Problem description: What you give back should be exactly the opening lines of the data, ending with the line that contains "Given: Click the Request release icon" and including it.

Data for review:
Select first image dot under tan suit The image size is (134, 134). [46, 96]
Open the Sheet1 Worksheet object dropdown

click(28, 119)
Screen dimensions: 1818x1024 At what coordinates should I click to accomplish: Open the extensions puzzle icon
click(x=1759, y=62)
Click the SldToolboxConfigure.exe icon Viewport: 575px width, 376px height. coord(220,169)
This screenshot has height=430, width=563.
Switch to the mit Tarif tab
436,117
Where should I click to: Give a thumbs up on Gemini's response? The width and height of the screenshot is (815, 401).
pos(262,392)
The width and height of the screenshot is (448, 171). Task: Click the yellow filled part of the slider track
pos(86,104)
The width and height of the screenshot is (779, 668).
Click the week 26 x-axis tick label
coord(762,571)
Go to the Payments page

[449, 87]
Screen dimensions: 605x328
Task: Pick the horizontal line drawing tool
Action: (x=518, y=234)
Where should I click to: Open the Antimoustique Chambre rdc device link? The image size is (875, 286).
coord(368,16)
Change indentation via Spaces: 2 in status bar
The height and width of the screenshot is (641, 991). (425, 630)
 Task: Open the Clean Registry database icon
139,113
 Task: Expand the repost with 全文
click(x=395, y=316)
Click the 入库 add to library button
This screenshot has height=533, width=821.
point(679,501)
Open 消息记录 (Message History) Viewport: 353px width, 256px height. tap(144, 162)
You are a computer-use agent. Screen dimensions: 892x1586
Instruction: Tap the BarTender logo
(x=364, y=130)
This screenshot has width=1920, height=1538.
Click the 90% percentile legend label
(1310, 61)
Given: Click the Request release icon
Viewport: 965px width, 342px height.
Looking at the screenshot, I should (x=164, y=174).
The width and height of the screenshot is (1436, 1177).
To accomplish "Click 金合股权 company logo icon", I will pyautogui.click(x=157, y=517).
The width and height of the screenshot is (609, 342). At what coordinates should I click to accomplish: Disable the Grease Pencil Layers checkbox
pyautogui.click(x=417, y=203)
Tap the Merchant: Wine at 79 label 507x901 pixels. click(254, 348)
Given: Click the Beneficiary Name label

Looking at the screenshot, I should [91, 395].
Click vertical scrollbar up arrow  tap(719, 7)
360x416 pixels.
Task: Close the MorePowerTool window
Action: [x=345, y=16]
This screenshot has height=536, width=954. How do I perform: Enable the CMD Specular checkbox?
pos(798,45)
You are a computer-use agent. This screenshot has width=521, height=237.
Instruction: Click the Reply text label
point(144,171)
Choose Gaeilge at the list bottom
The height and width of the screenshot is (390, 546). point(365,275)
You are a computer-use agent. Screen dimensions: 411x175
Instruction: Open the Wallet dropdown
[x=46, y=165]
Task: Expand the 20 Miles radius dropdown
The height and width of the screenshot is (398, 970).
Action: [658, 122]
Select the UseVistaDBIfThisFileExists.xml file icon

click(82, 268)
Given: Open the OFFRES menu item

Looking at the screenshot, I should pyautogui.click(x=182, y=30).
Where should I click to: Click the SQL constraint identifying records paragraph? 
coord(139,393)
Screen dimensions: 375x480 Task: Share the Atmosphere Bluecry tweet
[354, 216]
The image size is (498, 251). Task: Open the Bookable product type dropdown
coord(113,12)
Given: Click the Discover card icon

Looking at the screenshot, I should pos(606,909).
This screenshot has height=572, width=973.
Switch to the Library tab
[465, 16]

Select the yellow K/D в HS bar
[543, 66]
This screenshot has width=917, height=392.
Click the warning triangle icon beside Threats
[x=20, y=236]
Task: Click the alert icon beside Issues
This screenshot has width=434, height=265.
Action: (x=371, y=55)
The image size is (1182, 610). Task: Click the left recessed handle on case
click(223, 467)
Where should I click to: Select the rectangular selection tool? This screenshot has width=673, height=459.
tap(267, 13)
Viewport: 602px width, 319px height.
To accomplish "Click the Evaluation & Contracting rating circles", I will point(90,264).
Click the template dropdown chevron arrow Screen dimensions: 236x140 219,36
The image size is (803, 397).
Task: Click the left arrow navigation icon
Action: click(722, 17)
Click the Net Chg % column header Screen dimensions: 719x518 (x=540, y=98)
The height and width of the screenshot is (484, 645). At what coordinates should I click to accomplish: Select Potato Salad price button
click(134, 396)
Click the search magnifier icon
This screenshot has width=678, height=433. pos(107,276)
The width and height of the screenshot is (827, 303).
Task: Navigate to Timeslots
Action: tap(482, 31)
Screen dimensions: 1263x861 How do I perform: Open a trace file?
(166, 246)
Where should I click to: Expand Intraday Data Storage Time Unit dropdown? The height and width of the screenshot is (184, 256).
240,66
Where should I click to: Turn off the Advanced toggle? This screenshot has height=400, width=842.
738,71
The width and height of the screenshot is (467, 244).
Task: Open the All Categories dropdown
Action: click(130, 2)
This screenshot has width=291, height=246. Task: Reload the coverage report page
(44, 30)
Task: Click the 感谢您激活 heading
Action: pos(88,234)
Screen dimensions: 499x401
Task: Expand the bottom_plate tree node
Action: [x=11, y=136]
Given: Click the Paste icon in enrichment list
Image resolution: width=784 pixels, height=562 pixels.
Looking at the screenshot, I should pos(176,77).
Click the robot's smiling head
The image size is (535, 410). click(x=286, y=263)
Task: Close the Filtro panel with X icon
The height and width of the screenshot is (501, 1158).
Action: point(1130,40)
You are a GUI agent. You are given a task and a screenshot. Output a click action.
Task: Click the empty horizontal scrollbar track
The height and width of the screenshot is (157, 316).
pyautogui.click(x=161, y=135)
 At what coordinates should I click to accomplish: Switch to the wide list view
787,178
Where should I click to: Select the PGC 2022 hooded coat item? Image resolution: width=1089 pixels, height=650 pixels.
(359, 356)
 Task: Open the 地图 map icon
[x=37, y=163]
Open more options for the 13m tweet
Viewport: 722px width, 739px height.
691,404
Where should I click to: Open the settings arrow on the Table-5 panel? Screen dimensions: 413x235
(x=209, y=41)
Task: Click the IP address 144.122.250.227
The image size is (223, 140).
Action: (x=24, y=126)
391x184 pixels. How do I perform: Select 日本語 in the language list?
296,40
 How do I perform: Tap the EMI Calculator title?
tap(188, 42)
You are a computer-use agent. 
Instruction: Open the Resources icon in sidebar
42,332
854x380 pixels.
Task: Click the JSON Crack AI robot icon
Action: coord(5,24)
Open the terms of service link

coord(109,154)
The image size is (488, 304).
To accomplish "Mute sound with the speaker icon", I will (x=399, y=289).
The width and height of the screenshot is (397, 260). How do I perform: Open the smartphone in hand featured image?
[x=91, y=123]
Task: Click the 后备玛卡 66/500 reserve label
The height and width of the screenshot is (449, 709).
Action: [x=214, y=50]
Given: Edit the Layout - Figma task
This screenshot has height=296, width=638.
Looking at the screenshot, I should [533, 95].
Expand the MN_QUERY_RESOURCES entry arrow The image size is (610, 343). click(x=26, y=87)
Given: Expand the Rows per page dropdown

Solution for this problem:
Select first image dot under tan suit The image size is (134, 134). [46, 96]
Open the Sheet1 Worksheet object dropdown

click(28, 119)
Screen dimensions: 1818x1024 At what coordinates should I click to accomplish: Open the extensions puzzle icon
click(x=1759, y=62)
Click the SldToolboxConfigure.exe icon Viewport: 575px width, 376px height. coord(220,169)
This screenshot has height=430, width=563.
Switch to the mit Tarif tab
436,117
Where should I click to: Give a thumbs up on Gemini's response? The width and height of the screenshot is (815, 401).
pos(262,392)
The width and height of the screenshot is (448, 171). Task: Click the yellow filled part of the slider track
pos(86,104)
The width and height of the screenshot is (779, 668).
Click the week 26 x-axis tick label
coord(762,571)
Go to the Payments page

[449, 87]
Screen dimensions: 605x328
Task: Pick the horizontal line drawing tool
Action: (x=518, y=234)
Where should I click to: Open the Antimoustique Chambre rdc device link? The image size is (875, 286).
coord(368,16)
Change indentation via Spaces: 2 in status bar
The height and width of the screenshot is (641, 991). (425, 630)
 Task: Open the Clean Registry database icon
139,113
 Task: Expand the repost with 全文
click(x=395, y=316)
Click the 入库 add to library button
This screenshot has height=533, width=821.
point(679,501)
Open 消息记录 (Message History) Viewport: 353px width, 256px height. tap(144, 162)
You are a computer-use agent. Screen dimensions: 892x1586
Instruction: Tap the BarTender logo
(x=364, y=130)
This screenshot has width=1920, height=1538.
Click the 90% percentile legend label
(1310, 61)
Given: Click the Request release icon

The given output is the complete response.